CLIMATEWIRE | A huge, mineral-rich region of the Pacific Ocean known as the Clarion-Clipperton Zone is attracting major international interest because of its potential for deep-sea mining, including for minerals essential to renewable energy technology. But scientists warn that the risks to biodiversity may be higher than previously realized.
New research finds that the zone is home to thousands of different marine species — and the majority of them are new to science. What’s more, the region has been relatively understudied so far, meaning there are likely far more species yet to be discovered.
The new paper, published Thursday in the journal Current Biology, provides the first comprehensive “checklist” of species known to exist in the CCZ. The paper synthesizes more than 100,000 records drawn from previous research expeditions to the region over the years. It focuses specifically on benthic metazoans — multicellular animals living at the bottom of the ocean.
The study finds that a total of 5,580 species have been observed in the zone. Of these, 5,142 are new species that haven’t yet been formally named and described. Scientists know they exist, but they don’t otherwise know much about them.
Of the species known to scientists, the study finds that only six have been observed in other regions of the ocean.
And scientists are likely to keep discovering new species the more they study the region. There’s still a lot of sampling to do in the CCZ, the researchers noted in the study. And “species are accumulating rapidly with increasing samples,” they added.
The study raises new concerns about the potential consequences of deep-sea mining in the CCZ.
“‘We are on the eve of some of the largest deep sea mining operations potentially being approved,” study co-author Adrian Glover, a researcher at the Natural History Museum in London, said in a statement. “It is imperative that we work with the companies looking to mine these resources to ensure any such activity is done in a way that limits its impact upon the natural world.”
The CCZ spans about 2 million square miles of the Pacific Ocean between Hawaii and Mexico. It’s attracted international attention because of its high volume of mineral deposits. The seafloor is filled with small, rock-like, potato-sized “nodules” rich with minerals such as cobalt, manganese, nickel, copper and zinc.
An intergovernmental body known as the International Seabed Authority is responsible for designating the rules for mining and approving contracts in the CCZ. So far, the ISA has awarded 31 exploration contracts to countries and companies allowing them to assess potential mining opportunities in the region.
As of now, no actual deep-sea mining is taking place in the CCZ. The ISA will begin accepting mining applications this July, despite having not yet agreed on industry rules for mining in the region. But it’s still unclear when exactly mining may begin in the region or whether rules will be in place before that happens.
Proponents of deep-sea mining argue it’s an essential way to secure the minerals necessary for electric vehicle batteries and renewable energy technologies. Currently, these minerals are sourced mainly from terrestrial locations around the world, where they’re often tied to human rights abuses.
But the prospect of expanded deep-sea mining has raised alarms among activists and some of the ISA’s member nations, who are concerned about the potential harms for biodiversity and marine ecosystems.
The CCZ’s mineral-rich nodules rest on top of the seafloor, making them relatively easy to retrieve. But critics argue that using underwater vehicles to collect the nodules still can crush or disturb marine animals at the bottom of the ocean and raise plumes of sediments, potentially filled with toxic heavy metals, that may then spread through the water.
In 2021, hundreds of marine scientists and policy experts signed an open letter calling for a pause on deep-sea mining. In the same year, member states belonging to the International Union for Conservation of Nature, as well as environmentalists and other activists, voted in support for a moratorium on deep-sea mining.
Many scientists, activists and countries have urged caution until researchers better understand the implications for biodiversity in the deep sea, where marine ecosystems are often still poorly understood.
The new CCZ species checklist provides a “starting point” for these kinds of future studies, the researchers said in the study.
“Sound data and understanding are essential to shed light on this unique region and secure its future protection from human impacts,” they said.

• _What you have to do_:
Return everything in the deep-sea mining article from "The CCZ spans" down to "opportunities in the region.", copied word for word. Rely only on the deep-sea mining article, not on the data that follow it.

• _Collected material_:

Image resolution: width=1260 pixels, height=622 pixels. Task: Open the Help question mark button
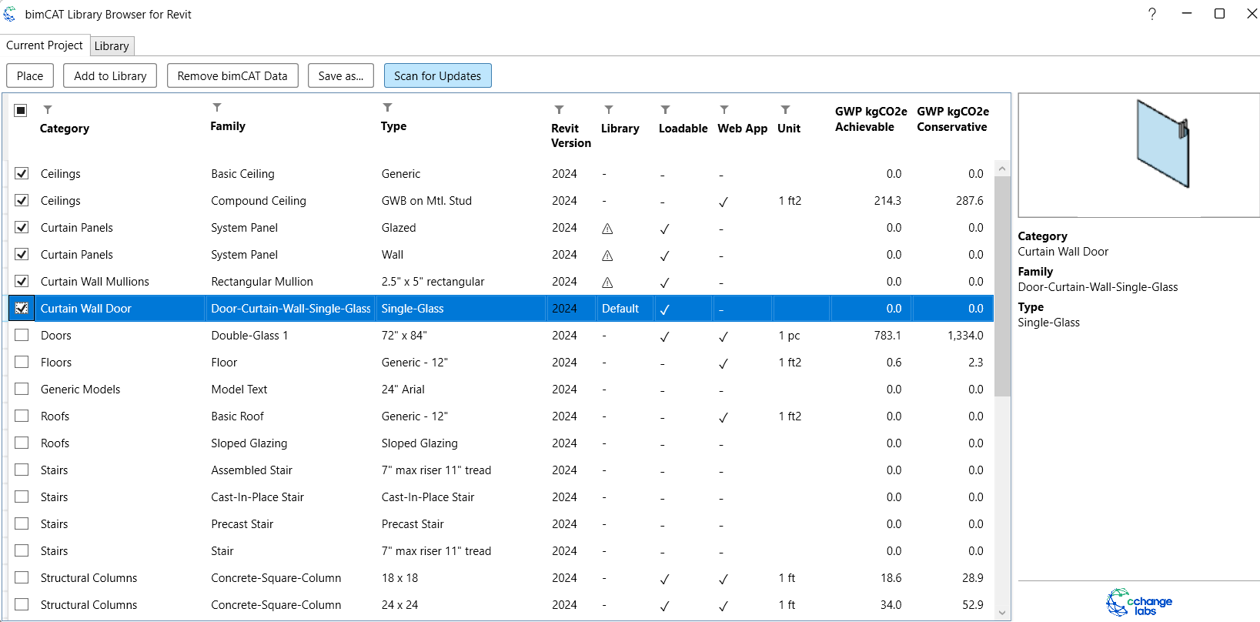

• _Result_:
The CCZ spans about 2 million square miles of the Pacific Ocean between Hawaii and Mexico. It’s attracted international attention because of its high volume of mineral deposits. The seafloor is filled with small, rock-like, potato-sized “nodules” rich with minerals such as cobalt, manganese, nickel, copper and zinc.
An intergovernmental body known as the International Seabed Authority is responsible for designating the rules for mining and approving contracts in the CCZ. So far, the ISA has awarded 31 exploration contracts to countries and companies allowing them to assess potential mining opportunities in the region.